La majorité risque de devoir se contenter d'un texte a minima pour la loi sur la reprise des sites rentables, promise pour cet été, afin d'éviter la censure du Conseil constitutionnel.

Ce texte, « projet ou proposition de loi, sera examiné par le Parlement d'ici à l'été » et « fixera à l'entreprise qui ferme un site de production l'obligation de rechercher un repreneur susceptible de permettre son maintien », a réaffirmé lundi le président de la République François Hollande, qui avait promis ce texte pendant la campagne.

Annoncé « avant la fin de l'année » 2012 par Arnaud Montebourg fin septembre, repoussé sur demande des partenaires sociaux pour l'après-négociations sur l'emploi entre patronat et syndicats, elle a finalement été annoncée pour juin par le ministre des Relations avec le Parlement Alain Vidaliès. Ses premiers jalons, qui concernent le code du travail, ont été posés dans l'accord interprofessionnel du 11 janvier. Ils prévoient que les entreprises doivent identifier de potentiels repreneurs lors de la fermeture d'un établissement, et que le CE soit associé à cette démarche.

Tout l'aspect relevant du Code du commerce reste en revanche à définir par le gouvernement et surtout les parlementaires, qui sont dorénavant à la manoeuvre. « L'objectif c'est de combler un trou dans la raquette de la puissance publique » et d'« empêcher que ne se constituent des déserts industriels (...) notamment parce qu'un repreneur refuse de voir arriver à sa place un concurrent », affirmait mi-janvier le député socialiste Guillaume Bachelay, en pointe sur le sujet.

Mais la construction juridique d'une telle loi se révèle particulièrement délicate. Une source gouvernementale pointait fin janvier toute la difficulté de l'exercice : « Qu'est-ce qu'un site ? Une activité, un établissement ? Peut-on apprécier la rentabilité d'un site, indépendamment de la rentabilité du groupe auquel il appartient ? » s'interrogeait-elle sans fournir de réponse.

Atteinte au droit de propriété ?

« La rentabilité d'un site est une notion difficile à définir », confirme Antonio Balboni, économiste chez Xerfi. De plus, elle s'estime sur le temps long, « la rentabilité à l'instant T ne veut rien dire », explique-t-il.

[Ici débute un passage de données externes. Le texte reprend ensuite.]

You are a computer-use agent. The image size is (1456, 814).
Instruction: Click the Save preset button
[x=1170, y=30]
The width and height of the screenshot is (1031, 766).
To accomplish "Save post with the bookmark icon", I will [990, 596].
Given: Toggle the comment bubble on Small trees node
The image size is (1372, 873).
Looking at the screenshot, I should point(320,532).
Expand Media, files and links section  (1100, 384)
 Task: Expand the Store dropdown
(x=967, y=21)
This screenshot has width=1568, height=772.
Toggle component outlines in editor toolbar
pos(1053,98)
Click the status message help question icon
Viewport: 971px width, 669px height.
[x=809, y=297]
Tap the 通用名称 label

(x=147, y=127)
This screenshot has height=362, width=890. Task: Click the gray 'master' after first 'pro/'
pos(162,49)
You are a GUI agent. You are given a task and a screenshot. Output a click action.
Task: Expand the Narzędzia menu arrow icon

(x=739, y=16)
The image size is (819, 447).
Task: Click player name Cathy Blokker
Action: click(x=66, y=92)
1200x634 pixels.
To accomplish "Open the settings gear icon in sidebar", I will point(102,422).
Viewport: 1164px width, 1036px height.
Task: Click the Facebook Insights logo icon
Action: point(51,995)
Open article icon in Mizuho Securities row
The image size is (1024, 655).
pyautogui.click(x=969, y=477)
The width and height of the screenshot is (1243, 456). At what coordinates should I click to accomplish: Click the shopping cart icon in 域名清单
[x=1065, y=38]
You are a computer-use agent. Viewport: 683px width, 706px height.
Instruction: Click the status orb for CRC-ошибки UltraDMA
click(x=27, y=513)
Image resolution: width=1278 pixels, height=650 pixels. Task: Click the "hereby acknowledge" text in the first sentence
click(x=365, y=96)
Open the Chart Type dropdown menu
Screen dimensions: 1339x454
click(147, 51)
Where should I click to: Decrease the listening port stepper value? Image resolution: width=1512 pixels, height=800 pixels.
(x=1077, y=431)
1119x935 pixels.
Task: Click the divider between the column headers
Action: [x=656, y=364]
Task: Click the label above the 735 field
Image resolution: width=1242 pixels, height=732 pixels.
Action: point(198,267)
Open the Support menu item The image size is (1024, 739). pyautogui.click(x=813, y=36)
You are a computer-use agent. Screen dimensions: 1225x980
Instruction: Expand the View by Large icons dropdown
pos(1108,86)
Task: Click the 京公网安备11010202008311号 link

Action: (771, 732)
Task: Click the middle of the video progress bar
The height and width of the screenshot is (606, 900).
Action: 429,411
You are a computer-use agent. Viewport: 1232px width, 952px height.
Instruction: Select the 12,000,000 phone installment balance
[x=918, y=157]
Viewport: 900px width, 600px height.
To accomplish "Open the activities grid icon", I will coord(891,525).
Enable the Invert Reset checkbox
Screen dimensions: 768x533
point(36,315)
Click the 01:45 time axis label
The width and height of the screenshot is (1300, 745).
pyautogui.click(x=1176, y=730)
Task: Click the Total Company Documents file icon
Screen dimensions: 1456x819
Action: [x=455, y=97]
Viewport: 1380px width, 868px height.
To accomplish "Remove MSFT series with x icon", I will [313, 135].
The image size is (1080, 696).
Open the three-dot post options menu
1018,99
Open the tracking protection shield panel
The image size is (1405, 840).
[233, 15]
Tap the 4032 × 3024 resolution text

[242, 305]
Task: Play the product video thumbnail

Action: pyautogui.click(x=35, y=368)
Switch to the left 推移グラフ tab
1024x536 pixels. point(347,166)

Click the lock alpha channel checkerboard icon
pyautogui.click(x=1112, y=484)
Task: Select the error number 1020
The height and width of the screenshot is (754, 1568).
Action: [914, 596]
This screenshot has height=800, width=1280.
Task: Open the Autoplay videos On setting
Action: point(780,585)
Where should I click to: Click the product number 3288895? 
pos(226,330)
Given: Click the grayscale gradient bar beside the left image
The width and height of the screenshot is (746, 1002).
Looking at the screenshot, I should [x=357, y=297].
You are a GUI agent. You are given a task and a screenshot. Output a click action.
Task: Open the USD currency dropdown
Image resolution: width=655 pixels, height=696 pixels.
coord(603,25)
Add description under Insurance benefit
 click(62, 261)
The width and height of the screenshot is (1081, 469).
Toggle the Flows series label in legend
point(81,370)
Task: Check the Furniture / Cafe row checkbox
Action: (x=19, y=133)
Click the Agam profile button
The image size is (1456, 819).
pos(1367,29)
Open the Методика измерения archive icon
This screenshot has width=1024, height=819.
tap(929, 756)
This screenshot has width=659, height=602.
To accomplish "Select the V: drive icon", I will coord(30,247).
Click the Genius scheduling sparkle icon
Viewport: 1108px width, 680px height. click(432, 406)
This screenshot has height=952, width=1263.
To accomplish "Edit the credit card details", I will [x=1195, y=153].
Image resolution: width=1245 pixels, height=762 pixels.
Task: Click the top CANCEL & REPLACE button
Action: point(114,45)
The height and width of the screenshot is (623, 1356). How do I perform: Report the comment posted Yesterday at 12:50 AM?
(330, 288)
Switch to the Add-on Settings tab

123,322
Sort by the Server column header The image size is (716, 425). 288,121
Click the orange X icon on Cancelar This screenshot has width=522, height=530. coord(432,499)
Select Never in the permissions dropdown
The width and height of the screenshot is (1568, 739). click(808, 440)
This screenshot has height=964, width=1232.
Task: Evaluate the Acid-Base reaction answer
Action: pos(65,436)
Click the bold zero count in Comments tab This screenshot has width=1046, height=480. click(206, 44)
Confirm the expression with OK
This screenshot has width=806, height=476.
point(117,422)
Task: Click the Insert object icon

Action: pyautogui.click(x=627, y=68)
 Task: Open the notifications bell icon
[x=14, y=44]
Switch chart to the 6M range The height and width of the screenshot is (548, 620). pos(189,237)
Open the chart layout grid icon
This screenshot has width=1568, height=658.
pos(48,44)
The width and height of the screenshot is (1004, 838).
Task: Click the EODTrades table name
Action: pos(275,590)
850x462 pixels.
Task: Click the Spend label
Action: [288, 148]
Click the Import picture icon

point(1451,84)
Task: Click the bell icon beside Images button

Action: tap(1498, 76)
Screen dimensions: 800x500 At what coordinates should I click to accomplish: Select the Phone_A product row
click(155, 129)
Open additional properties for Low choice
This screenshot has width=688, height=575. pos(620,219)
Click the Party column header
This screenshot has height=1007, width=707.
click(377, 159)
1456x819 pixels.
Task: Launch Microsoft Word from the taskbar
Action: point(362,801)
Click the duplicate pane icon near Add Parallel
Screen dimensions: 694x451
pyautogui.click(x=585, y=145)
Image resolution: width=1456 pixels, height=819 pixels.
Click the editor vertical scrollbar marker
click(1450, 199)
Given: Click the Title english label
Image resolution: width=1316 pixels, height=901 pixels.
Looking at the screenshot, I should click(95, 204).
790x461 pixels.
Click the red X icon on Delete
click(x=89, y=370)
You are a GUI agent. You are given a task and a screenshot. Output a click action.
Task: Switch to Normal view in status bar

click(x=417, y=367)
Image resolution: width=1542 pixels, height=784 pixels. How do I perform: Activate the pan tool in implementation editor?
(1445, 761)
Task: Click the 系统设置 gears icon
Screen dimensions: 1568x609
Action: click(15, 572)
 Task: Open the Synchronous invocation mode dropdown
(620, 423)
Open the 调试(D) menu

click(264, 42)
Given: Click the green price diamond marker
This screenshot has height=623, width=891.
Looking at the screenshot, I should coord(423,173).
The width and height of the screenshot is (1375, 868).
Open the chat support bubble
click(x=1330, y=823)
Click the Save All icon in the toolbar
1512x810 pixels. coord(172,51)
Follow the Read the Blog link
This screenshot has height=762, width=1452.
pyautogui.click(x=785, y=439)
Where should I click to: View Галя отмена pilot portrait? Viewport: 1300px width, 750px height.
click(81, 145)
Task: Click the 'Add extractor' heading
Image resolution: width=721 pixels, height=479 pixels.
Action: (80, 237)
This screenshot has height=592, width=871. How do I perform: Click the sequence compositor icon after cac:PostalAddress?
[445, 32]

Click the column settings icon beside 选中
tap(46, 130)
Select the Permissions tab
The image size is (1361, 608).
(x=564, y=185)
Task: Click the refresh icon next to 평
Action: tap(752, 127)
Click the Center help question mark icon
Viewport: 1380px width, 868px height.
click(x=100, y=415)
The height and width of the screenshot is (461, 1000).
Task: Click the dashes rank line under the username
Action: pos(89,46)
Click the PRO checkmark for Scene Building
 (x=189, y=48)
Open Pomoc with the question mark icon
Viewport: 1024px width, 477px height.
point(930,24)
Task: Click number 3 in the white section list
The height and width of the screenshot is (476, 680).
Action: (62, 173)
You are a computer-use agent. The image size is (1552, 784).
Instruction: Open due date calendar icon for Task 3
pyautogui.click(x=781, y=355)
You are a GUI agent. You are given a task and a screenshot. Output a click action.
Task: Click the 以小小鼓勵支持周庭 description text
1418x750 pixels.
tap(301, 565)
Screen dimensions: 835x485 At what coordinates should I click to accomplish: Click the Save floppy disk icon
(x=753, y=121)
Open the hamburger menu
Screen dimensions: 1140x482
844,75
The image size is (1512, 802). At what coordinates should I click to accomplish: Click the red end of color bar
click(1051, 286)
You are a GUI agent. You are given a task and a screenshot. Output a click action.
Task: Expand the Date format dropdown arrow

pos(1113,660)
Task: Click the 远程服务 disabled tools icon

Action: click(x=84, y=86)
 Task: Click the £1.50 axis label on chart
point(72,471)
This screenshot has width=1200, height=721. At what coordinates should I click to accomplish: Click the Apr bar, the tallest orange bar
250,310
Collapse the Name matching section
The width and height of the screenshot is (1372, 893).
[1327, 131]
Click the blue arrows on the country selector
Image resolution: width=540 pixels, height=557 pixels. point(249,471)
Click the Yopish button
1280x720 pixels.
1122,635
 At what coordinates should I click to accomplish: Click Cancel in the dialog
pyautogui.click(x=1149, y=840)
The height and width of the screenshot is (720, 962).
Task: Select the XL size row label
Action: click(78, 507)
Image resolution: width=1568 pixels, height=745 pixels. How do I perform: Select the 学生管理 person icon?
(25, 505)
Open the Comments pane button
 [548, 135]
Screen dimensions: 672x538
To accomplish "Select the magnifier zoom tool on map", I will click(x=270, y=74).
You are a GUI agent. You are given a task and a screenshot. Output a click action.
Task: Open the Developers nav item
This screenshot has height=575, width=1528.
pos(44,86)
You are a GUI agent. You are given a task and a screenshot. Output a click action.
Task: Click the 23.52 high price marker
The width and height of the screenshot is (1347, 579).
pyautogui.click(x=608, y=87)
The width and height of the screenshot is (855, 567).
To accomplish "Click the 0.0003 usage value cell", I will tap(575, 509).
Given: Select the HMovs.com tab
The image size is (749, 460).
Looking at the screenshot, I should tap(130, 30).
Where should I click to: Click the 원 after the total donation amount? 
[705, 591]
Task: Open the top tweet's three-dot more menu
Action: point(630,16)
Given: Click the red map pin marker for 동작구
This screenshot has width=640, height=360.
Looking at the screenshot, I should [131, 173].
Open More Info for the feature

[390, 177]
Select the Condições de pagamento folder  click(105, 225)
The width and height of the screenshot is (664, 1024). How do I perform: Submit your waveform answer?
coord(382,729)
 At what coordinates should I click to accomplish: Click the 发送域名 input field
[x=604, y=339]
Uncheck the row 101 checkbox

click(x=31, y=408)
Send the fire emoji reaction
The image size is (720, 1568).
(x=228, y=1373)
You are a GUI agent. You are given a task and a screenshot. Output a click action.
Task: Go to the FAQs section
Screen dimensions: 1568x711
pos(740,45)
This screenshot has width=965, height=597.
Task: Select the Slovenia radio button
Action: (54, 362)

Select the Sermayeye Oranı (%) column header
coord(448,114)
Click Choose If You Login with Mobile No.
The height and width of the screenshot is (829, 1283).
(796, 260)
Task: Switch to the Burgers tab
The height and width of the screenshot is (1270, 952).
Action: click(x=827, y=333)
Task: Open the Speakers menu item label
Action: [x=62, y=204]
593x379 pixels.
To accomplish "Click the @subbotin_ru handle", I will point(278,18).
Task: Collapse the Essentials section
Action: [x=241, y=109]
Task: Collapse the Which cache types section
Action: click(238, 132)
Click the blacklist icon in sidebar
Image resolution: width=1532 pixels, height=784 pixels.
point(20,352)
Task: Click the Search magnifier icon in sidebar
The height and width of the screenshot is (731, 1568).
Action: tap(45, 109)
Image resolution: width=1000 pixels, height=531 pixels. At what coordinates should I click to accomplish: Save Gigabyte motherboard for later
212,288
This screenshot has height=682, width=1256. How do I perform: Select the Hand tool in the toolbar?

Plus compliquée encore à mettre dans la loi : l'obligation de céder le site si des repreneurs sont trouvés.

Pour Bruno Courtine, avocat spécialisé dans la reconversion de sites industriels, le législateur se heurtera aux mêmes difficultés que pour la « nationalisation temporaire » un temps évoquée pour Florange. « Le droit de propriété n'est pas uniquement garanti par la Constitution, il est garanti par la déclaration des droits de l'Homme et du Citoyen », précise-t-il. Il rappelle que le principe de nationalisation, qui pose des problèmes similaires sur la question de la propriété, a été encadré en 1982 par le Conseil constitutionnel, qui a posé « des conditions extrêmement restrictives » à son application.

En l'occurrence, toute nationalisation doit passer par une loi et être assortie d'une « juste indemnité », dont les calculs pourraient là encore s'avérer compliqués. Les parlementaires pourraient donc se limiter à l'obligation de recherche de repreneurs et exclure celle de céder le site. « Une loi, si elle est faite, c'est pour être promulguée », assure en tout cas le député PS François Brottes, qui affirme pourtant vouloir « être au rendez-vous de l'efficacité économique et sociale ».

Le président de la commission des Affaires économiques de l'Assemblée reconnaît en tout cas « la complexité du sujet » et assure que les députés « y travaillent ». Au final, la loi risque de ne concerner que « très peu de sites », selon la source gouvernementale. Elle semble en tout cas attendue par une majorité de Français : près de deux tiers d'entre eux (64%) estiment qu'une telle loi aurait pour effet de limiter les fermetures d'usines en France, selon un sondage Tilder/LCI/Opinionway publié jeudi.